Records from a dataset:
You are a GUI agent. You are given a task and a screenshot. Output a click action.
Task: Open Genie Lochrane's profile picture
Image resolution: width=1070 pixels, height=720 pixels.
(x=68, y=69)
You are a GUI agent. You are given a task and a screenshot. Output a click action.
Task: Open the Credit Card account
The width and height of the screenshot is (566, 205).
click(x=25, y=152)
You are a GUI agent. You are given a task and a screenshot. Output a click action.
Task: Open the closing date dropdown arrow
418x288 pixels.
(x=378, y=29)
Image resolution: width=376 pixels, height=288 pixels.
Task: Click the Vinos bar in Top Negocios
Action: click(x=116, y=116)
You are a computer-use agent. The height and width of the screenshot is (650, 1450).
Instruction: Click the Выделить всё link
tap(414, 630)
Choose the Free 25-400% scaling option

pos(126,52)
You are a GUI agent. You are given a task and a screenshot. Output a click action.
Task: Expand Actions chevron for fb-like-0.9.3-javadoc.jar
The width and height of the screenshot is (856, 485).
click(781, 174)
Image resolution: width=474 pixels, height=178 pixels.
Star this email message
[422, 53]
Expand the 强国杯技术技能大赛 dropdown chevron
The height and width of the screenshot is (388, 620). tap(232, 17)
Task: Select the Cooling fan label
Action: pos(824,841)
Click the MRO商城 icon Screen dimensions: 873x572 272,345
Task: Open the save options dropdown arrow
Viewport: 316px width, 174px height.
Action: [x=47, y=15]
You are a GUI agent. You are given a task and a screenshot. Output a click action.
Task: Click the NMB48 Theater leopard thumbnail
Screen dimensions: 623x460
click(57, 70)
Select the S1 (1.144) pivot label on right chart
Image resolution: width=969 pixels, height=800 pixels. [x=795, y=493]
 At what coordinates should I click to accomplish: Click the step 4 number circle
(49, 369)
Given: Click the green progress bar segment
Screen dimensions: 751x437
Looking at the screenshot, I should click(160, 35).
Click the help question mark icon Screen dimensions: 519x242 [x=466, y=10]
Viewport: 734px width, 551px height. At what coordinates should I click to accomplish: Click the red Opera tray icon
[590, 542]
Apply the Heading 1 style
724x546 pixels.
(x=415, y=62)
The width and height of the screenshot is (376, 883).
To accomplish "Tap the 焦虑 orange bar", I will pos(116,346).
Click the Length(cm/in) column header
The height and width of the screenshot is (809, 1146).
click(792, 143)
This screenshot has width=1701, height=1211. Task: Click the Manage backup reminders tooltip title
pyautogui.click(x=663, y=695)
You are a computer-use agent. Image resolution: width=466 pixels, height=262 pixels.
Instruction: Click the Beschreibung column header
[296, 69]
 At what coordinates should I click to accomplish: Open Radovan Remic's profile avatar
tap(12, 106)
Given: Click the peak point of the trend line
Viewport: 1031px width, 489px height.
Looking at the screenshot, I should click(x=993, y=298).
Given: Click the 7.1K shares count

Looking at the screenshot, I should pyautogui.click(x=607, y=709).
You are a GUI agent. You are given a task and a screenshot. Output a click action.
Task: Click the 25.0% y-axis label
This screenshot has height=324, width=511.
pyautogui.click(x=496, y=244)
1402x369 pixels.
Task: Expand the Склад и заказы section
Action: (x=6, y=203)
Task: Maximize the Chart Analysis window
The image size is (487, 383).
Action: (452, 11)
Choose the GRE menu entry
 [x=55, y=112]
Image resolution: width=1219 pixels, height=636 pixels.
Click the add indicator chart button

- **Aim of the task**:
Show every line of the data in which the word "arrow" appears.

- **Solution to this task**:
Task: Open the closing date dropdown arrow
Task: Open the save options dropdown arrow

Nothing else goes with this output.